2024 is the year of making. I want to push myself into creation on a more concrete level, not just philosophical, not just conceptual, not just “clean”. I want to get my hands dirty, with the chemicals from printmaking, with ink from writing, with dirt from shooting in all sorts of settings. I want to claim my artist-status by doing. Enough with the wishful thinking, with the future tense, with the self-consciousness. I am not fearless, I am terrified but I am also fierce. I give myself only one task: BE PRESENT.
POST WORK – at least once a week- even if it’s ugly, inappropriate, unfinished, out of line.
GO OUT – you live in one of the most lively cities in the world. Exhibitions, concerts, movies, happenings, dance halls, restaurants, gatherings…you choose, but GO OUT.
TALK TO STRANGERS – take time to observe and interact with the world. I used to do this a lot in film school and for adult reasons I unconsciously stopped. This is also work.
DO, MAKE, FAIL – I spend so much time thinking that I end up doing very little. It takes me a long time to take the first step into making. When I finally take it, things happen and take me to unexpected results. I need to train myself to keep walking.
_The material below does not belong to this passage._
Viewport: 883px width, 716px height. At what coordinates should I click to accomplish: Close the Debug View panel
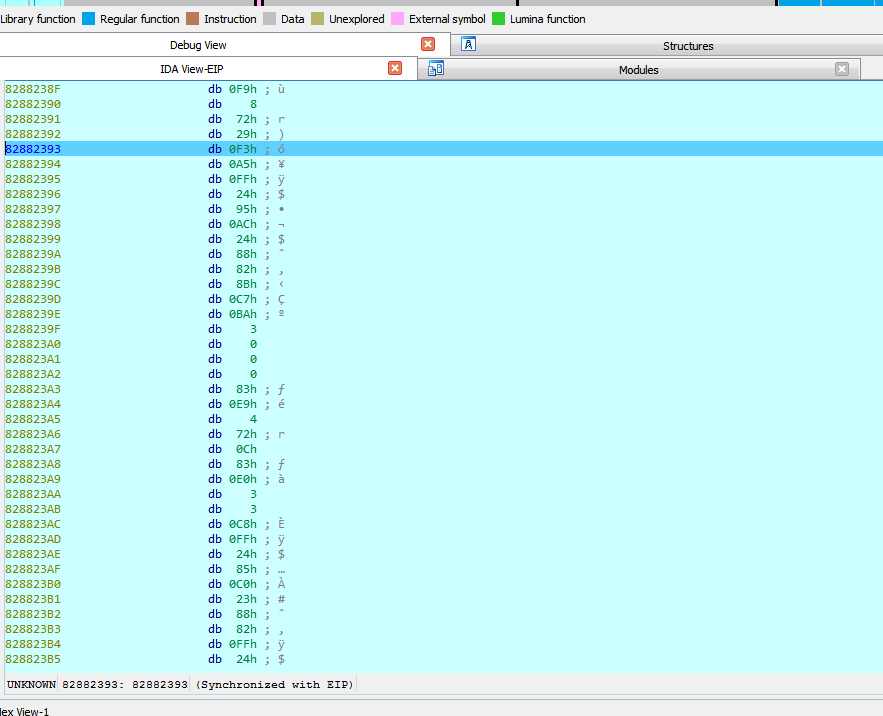point(428,45)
The more steps, the easier the effort.
EMBRACE ACCIDENTS – things won’t go as I planned, as I wish, as I foresee. Don’t stir the wheel at every bump and follow Maya.
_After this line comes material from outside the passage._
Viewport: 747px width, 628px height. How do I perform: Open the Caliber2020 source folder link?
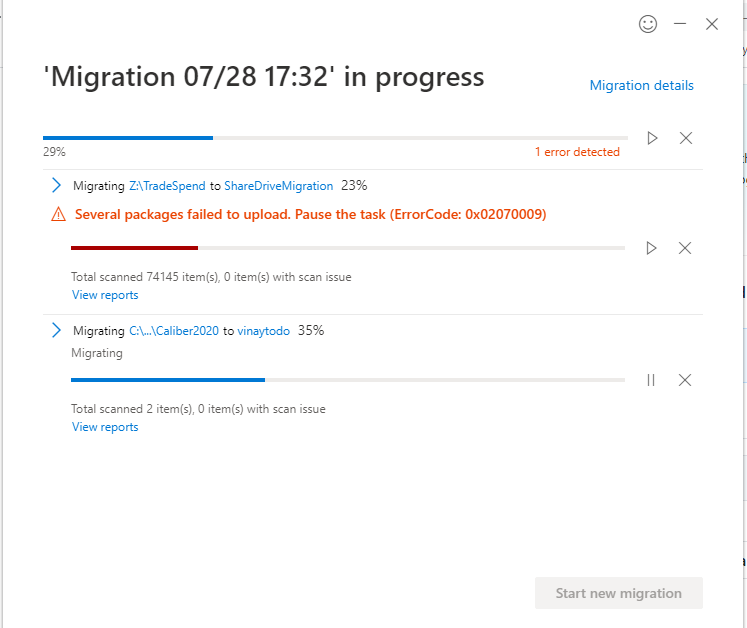coord(174,330)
FOLLOW THE PLAN and stay flexible! This complements the “embrace accidents” point. Making a plan is fundamental to build something. It will also make it clearer when the accidents occur and it will be easier to embrace them.
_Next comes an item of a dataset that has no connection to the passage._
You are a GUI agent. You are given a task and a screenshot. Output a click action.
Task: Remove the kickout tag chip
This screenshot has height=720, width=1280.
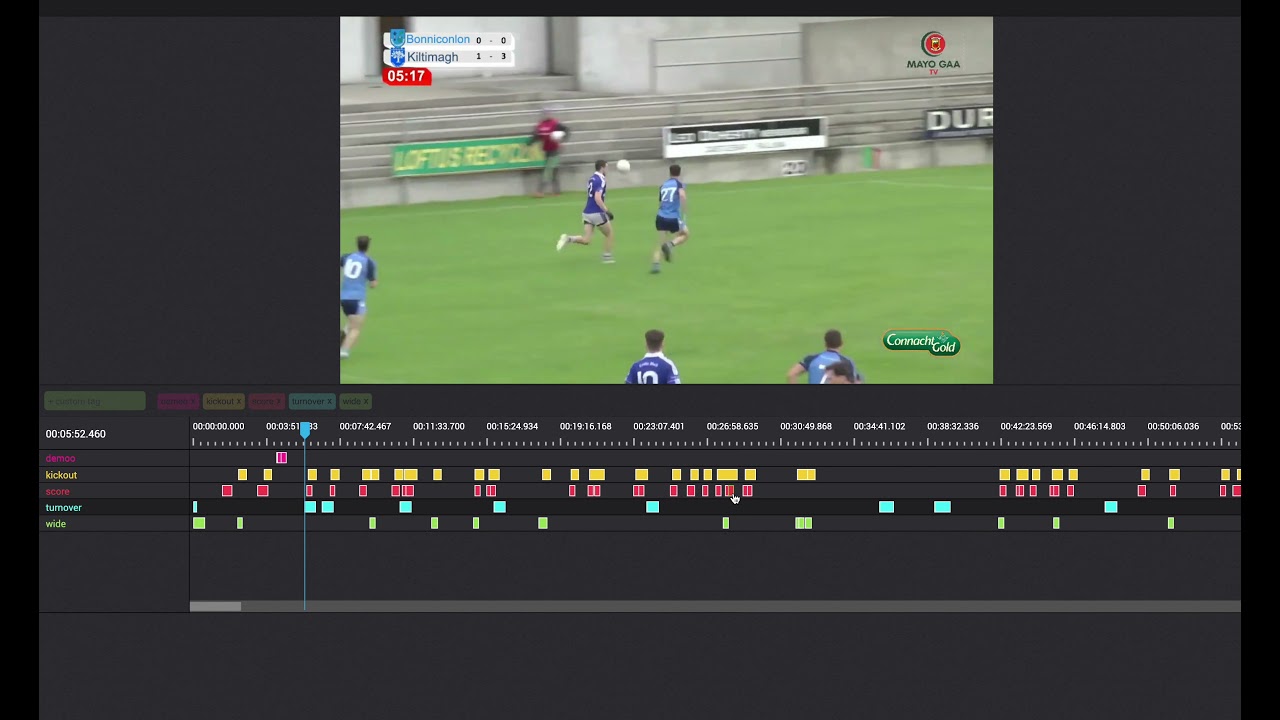tap(239, 401)

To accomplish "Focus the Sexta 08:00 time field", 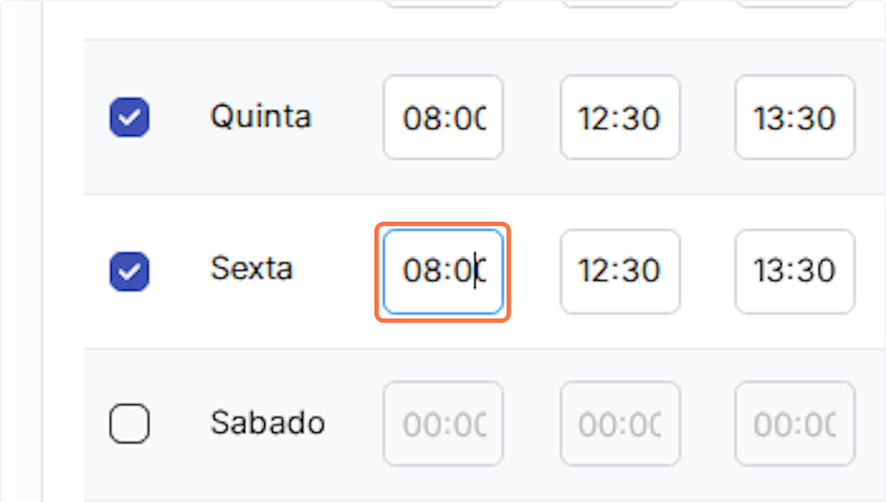I will coord(443,271).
BE KIND – this is possibly the hardest resolution to honour, when it comes to myself. I tend to set impossible goals for myself and then inevitably crash when I don’t achieve them in the given time. It’s a delicate balance: I believe it’s healthy and constructive to always aim a little higher than your abilities; it’s dangerous and toxic to think I can do it all without failing.